До 1925 года работа АИК при всех трудностях складывалась вполне успешно. К тому времени она сработала с прибылью в 1 млн рублей. Так эффективно не работал ни один советский трест. Провал произошёл, когда колонистам принудительно передали промышленные мощности южных районов Кузбасса – Ленинск-Кузнецкого, Прокопьевска и Гурьевска. Зачем это было сделано? Существует две версии. По первой, для общественной нагрузки на этих бонвиванов. "Слишком широко живут!" По второй, это алчность Рутгерса, который прибирал к рукам любые появлявшиеся на горизонте активы. Вникнув в дела, колонисты пришли в ужас. Зарплата не выплачивалась по несколько месяцев, оборудования практически не было. Все свои заработанные деньги руководство колонии тратило на выплату долгов по зарплате и на технику. Потом оно брало кредиты у государства, чтобы развиваться дальше. При этом содержание заграничного персонала обходилось по-прежнему недёшево – ну не хотели американцы «кузбасить!». В своём большинстве колонисты не были голозадыми романтиками и приехали работать не за кусок мыла, а за хорошую зарплату. Бытовые условия жизни, близкие к стандартам «американской мечты», которые старалось воплотить руководство – тёплые дома с большими окнами, водопровод, хорошее питание стоили немалых денег. И эти деньги закончились.
Так «сошлись все звёзды» и АИК «Кузбас» превратилась в воплощённую на короткий срок утопию. Сгорела в огне русской революции, но оставила в ней яркий след.
Некоторые из колонистов после ликвидации АИК остались в СССР и были объявлены шпионами. Их отправили в ГУЛАГ, где они и сгинули. Ирония судьбы в том, что они побоялись возвращаться в США, потому что были коммунистами и опасались преследований.
И всё-таки, кто же такой был Себальд Рутгерс – финансовый аферист или идейный партнёр Советов?
Предполагаю, что 50 на 50.
Найти истину сейчас уже вряд ли возможно. Хозяйственные операции АИК часто были непрозрачны. Их специально вели таким образом, чтобы не оставлять никаких следов.
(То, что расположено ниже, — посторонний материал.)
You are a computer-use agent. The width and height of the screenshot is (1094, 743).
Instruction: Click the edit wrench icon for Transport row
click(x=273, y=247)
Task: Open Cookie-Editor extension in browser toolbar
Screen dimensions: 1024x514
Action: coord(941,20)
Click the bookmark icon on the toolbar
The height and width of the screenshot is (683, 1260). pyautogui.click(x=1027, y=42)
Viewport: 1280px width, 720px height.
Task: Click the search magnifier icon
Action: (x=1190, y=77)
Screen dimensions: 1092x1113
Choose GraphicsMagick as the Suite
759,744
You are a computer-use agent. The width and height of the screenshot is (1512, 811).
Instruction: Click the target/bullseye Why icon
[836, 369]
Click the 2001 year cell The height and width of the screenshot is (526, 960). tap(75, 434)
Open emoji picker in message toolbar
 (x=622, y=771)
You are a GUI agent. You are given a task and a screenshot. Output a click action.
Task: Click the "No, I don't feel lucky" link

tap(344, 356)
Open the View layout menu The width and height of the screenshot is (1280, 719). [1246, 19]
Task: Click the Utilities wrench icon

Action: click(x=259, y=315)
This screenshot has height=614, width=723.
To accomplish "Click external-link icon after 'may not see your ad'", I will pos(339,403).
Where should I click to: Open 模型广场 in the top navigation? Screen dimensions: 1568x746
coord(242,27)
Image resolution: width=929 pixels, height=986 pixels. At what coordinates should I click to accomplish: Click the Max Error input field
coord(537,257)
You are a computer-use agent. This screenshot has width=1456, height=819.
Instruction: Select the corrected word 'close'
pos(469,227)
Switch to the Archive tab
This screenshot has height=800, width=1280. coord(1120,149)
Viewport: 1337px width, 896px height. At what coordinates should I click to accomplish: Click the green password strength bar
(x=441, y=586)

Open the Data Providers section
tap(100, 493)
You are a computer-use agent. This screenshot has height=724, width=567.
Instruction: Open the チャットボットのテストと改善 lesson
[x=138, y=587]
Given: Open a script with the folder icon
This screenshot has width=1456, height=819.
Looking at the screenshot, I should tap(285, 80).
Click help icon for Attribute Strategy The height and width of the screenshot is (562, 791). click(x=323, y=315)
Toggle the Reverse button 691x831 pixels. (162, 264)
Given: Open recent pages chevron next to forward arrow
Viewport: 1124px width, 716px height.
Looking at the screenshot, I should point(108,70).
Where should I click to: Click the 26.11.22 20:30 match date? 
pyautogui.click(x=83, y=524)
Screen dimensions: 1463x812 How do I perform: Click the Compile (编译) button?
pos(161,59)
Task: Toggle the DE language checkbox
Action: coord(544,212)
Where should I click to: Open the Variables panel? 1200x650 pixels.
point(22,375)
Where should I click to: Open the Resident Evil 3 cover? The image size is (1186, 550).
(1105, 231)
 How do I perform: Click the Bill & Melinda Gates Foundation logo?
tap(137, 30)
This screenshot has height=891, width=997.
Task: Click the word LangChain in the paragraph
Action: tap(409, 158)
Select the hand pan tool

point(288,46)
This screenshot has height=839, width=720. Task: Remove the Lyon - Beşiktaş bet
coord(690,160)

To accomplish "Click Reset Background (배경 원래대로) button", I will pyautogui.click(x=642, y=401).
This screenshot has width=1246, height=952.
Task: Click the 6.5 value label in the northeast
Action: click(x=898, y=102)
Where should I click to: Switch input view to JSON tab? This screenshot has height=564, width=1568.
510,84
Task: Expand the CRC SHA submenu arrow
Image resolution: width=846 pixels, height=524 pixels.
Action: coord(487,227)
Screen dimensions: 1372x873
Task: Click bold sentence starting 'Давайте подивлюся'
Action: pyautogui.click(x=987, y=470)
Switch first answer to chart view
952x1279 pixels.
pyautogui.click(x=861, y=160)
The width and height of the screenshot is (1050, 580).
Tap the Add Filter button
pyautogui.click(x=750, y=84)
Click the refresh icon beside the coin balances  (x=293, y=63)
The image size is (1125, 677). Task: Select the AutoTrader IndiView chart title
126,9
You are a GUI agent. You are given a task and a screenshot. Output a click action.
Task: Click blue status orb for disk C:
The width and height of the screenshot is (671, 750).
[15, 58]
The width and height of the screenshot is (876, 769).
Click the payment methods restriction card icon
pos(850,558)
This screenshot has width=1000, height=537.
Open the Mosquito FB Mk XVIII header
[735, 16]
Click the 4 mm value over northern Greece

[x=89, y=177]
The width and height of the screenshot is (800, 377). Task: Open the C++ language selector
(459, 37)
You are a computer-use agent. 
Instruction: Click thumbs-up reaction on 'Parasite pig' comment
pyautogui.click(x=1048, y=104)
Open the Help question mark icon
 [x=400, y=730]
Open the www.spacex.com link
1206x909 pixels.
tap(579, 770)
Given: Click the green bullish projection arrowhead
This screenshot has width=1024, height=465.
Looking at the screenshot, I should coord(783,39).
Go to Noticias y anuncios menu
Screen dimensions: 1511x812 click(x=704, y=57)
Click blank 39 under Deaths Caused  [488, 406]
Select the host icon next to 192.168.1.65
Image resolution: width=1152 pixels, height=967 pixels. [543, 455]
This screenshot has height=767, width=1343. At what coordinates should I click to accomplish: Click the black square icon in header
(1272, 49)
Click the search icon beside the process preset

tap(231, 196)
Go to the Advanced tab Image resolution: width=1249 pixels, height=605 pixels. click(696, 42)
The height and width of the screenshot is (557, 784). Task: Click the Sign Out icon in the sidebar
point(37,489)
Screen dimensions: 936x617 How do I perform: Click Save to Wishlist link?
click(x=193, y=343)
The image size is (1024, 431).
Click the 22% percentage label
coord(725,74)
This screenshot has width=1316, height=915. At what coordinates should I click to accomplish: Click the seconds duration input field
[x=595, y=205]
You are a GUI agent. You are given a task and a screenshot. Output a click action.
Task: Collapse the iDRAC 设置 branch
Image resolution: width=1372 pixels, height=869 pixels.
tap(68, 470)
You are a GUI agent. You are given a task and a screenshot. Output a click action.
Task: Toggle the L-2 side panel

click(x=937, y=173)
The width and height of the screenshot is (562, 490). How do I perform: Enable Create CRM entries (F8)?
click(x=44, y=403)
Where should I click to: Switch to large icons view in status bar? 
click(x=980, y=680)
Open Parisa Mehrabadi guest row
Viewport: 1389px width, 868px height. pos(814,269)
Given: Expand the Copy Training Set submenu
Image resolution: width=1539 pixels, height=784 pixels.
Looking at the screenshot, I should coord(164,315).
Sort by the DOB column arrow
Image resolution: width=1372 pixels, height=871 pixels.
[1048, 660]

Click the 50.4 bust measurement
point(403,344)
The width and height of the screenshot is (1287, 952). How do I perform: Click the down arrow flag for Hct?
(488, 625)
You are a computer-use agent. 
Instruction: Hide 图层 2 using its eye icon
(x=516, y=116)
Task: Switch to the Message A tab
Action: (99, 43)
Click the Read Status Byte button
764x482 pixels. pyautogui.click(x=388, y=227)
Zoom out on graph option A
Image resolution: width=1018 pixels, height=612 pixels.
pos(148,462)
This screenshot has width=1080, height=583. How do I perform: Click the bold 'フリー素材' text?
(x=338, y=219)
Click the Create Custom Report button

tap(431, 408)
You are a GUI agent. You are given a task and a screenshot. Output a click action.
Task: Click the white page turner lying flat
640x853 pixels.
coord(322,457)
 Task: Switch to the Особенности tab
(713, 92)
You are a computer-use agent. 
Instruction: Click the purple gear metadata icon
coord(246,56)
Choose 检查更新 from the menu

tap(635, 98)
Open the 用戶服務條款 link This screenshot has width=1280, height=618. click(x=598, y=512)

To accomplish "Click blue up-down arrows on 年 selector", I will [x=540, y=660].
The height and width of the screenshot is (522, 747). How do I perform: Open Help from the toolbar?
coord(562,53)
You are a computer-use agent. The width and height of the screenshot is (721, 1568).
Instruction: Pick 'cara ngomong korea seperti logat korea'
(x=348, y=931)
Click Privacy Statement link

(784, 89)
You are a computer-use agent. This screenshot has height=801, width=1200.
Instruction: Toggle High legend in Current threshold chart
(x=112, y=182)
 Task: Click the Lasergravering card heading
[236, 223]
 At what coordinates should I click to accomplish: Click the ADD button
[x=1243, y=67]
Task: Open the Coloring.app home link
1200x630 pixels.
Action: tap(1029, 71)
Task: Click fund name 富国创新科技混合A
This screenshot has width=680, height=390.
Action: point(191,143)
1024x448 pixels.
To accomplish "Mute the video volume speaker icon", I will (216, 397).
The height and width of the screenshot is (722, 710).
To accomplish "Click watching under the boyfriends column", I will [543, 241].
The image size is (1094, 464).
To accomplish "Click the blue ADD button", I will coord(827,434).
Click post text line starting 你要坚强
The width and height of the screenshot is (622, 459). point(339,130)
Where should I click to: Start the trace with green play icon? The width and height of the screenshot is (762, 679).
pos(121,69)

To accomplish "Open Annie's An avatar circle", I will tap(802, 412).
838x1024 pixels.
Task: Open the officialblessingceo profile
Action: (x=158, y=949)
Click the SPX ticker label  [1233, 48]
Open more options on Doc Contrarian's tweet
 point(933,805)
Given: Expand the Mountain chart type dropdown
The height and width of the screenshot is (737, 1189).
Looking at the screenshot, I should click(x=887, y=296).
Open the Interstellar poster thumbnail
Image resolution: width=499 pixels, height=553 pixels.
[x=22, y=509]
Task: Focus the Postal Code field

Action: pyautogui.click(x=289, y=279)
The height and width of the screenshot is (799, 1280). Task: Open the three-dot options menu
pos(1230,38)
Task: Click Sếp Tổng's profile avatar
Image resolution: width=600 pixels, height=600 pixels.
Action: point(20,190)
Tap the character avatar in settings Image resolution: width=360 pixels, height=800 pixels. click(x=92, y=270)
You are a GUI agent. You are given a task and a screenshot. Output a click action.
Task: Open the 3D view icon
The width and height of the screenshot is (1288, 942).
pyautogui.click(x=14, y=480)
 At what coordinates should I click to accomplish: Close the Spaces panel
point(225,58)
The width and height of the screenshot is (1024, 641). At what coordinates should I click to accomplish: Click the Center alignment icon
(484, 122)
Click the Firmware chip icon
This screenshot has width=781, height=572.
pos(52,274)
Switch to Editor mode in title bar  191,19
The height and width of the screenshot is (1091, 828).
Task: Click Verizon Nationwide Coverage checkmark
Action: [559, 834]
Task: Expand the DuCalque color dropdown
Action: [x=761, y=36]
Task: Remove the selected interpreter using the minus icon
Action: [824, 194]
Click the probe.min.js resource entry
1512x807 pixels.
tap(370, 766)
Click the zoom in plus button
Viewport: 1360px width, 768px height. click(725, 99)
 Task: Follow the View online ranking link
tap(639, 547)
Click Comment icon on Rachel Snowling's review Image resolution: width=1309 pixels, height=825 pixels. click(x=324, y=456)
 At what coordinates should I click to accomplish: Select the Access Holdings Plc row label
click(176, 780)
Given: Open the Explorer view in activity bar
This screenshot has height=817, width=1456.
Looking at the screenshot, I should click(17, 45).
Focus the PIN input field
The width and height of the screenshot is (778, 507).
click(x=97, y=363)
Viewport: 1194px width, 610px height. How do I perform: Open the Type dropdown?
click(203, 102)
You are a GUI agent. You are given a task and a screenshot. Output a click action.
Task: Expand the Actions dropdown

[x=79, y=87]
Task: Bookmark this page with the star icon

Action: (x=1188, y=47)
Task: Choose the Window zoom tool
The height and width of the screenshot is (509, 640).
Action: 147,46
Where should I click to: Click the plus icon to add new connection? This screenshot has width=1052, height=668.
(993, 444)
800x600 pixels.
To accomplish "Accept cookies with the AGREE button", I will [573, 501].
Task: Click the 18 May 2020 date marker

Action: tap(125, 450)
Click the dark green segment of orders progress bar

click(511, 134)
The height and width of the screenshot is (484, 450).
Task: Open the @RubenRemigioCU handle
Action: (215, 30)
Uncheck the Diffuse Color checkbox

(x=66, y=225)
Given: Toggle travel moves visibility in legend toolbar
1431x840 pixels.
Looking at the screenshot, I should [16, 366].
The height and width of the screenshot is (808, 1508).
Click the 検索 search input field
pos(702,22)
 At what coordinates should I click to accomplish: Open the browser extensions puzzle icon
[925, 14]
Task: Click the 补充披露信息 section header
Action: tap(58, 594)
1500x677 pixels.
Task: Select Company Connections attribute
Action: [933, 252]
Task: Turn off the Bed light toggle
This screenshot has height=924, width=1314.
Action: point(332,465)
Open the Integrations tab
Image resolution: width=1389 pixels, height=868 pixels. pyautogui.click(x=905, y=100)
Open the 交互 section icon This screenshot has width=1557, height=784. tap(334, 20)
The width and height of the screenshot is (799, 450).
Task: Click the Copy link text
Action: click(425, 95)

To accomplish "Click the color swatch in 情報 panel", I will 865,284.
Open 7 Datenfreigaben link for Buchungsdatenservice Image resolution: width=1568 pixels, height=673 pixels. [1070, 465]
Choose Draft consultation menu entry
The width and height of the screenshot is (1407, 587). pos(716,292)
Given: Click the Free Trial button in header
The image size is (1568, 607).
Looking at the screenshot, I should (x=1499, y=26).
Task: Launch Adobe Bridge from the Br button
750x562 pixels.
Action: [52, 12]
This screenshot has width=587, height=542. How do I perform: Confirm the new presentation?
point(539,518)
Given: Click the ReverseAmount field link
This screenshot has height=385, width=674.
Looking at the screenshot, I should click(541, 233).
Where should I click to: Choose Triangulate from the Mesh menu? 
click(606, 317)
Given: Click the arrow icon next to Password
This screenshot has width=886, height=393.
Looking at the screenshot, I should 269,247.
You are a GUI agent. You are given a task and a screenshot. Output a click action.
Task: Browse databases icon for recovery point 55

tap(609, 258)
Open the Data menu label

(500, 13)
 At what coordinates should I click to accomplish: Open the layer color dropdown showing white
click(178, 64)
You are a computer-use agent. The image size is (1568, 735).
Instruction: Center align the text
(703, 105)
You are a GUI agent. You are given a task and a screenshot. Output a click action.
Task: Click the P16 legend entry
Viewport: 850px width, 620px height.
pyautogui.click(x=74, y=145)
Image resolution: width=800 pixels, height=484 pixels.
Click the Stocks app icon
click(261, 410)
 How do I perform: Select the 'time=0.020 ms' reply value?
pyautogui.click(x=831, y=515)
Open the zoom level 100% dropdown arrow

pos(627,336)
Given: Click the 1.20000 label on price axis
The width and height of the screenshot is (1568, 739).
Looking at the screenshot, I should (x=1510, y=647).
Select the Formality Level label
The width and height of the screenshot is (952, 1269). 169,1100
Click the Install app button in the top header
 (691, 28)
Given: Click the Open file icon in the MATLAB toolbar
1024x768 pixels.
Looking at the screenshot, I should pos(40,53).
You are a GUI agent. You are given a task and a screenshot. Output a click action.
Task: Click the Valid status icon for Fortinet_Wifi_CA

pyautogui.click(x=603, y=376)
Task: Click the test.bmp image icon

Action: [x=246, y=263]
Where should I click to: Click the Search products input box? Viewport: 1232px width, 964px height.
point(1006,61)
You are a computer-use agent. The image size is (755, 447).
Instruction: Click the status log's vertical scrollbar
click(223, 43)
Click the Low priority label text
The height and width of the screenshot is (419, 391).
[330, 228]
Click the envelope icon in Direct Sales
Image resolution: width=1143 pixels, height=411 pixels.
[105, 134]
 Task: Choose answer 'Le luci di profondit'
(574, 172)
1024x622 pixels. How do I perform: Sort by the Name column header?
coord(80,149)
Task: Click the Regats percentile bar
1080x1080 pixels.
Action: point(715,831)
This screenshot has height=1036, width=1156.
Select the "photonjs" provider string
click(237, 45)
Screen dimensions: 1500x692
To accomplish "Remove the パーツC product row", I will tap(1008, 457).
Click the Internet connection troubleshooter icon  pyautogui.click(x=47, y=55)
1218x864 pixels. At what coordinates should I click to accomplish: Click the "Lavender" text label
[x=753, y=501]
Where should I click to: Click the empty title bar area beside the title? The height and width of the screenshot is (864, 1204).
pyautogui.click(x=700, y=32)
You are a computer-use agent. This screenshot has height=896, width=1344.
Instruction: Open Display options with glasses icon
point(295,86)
Транзит золота и драгоценностей в Европу шёл практически контрабандой. Оценка стоимости камней производилась "вёдрами". Рутгерс выступал и как продавец, и как покупатель в одном лице. Ему дали доступ к фантастическим по тем временам финансовым потокам, обеспеченным золотом и бриллиантами. И всё это оседает в Европе именно у тех людей и банкиров, которые лично знают Рутгерса. Вполне возможно, что в начале пути теневое предназначение АИК и было стать «фирмой-насосом» для перекачивания советских денег в «тихие западные гавани» на случай фиаско советской власти в личных интересах высших партийных лидеров. В определённые критические моменты, вплоть до конца 1922, среди кремлёвского руководства возникал сильный страх, что оно не удержит власть в стране надолго. Знакомство с Рутгерсом, у которого была записная книжка с нужными людьми на Западе и счета в голландских банках, вполне могло рассматриваться «кремлёвскими мечтателями» как гарантия сытой жизни в какой-нибудь Швейцарии или Аргентине на случай падения Советов. Голландия в те времена, кстати, славилась как вторая Швейцария, где можно было хорошо обналичить алмазы, не оставляя нежелательных следов.